Luh Srenggi, apakah kuping tuanya tidak salah dengar? Bukankah Luh Srenggi adalah yang menyiapkan seluruh keperluan Kopag, membersihkan seluruh studionya, menyiapkan makan, dan mengambilkan pisau-pisau pahatnya?
Perempuan itu bukan perempuan, dia lebih mirip mahluk yang mengerikan, kakinya pincang, punggungnya bongkok, ada daging besar tumbuh di atasnya, matanya yang kiri bolong, dia hanya memilki satu mata. Wajahnya juga rusak berat. Kulitnya begitu kasar. Hyang Widhi! Dewa apa yang ada dalam tubuh Kopag. Sadarkah dia, tahukah dia makna kecantikan? Gubreg menarik nafas memegang dadanya kuat-kuat.

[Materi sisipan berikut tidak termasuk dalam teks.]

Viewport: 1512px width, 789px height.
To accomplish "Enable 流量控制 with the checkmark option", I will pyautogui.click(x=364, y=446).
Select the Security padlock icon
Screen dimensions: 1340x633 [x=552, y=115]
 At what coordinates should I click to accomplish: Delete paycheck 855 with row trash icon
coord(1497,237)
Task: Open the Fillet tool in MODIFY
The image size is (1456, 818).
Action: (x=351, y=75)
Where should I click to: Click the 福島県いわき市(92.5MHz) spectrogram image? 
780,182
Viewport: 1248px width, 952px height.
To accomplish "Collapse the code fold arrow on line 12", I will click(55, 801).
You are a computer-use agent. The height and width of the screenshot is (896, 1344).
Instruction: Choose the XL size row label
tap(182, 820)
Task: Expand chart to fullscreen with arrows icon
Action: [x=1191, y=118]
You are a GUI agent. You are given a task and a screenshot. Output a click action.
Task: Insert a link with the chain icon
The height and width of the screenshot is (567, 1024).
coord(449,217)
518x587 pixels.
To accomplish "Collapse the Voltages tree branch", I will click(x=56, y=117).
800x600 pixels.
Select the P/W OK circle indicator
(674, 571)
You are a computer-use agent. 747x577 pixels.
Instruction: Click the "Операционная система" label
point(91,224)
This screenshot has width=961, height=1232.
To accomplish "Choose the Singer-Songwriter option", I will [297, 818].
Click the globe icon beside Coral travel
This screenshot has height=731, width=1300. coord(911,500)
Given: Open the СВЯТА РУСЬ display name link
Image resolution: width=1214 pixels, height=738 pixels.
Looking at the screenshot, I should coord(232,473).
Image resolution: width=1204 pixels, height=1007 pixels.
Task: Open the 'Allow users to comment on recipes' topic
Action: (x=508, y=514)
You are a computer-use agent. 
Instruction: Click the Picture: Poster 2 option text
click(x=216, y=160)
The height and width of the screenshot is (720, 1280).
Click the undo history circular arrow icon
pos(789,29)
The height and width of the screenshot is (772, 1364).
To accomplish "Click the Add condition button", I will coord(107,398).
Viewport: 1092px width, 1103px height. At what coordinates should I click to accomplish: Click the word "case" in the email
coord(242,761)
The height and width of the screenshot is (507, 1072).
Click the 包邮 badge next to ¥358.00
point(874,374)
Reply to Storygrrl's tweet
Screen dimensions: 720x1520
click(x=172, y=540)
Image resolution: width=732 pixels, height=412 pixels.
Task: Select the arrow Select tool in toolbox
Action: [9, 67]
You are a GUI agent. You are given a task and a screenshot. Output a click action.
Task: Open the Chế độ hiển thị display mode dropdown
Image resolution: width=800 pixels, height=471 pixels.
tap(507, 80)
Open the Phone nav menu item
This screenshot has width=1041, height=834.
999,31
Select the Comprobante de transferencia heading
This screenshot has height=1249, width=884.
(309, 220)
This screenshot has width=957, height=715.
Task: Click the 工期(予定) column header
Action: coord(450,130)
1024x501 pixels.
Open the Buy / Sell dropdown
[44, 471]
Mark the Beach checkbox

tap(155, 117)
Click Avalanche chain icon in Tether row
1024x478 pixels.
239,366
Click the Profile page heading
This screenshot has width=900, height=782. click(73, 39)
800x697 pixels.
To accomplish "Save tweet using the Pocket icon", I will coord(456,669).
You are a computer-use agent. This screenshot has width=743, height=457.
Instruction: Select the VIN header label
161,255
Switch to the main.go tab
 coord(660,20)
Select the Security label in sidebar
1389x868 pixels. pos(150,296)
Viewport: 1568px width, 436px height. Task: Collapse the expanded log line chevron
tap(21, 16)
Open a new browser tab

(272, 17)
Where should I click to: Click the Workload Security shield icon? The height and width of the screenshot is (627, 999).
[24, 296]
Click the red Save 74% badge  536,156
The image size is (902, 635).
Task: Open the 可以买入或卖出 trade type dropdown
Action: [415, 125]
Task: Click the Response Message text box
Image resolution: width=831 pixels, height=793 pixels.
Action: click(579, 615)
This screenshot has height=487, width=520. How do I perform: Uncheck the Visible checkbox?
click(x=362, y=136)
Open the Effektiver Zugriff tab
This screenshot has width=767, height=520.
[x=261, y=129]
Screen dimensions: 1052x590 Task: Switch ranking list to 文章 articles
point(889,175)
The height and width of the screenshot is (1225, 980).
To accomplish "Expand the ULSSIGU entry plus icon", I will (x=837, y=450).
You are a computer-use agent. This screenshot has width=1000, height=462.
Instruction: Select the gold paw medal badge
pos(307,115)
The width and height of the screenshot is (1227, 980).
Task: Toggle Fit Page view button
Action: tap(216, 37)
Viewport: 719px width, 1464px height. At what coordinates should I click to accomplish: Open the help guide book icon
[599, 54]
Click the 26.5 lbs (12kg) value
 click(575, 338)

“Aku telah menidurkan perempuan itu setiap malam, Gubreg.
Tubuhnya benar-benar lekukan kayu. Kulitnya juga kulit kayu. Kau tahu, ketika ku jatuhkan tubuhku memasuki tubuhnya, aku tenggelam dan habis. Dia adalah perempuan tercantik. Perempuan yang mengalahkan kecantikan kayu-kayu ku....
Ketika dia telanjang, tak ada sebuah pisau pun dapat menandingi ketajamannya. Perempuan itu telah mengasah tubuh laki-lakiku.”
Gubreg ambruk.sebuah pisau pahat menembus dadanya yang tipis.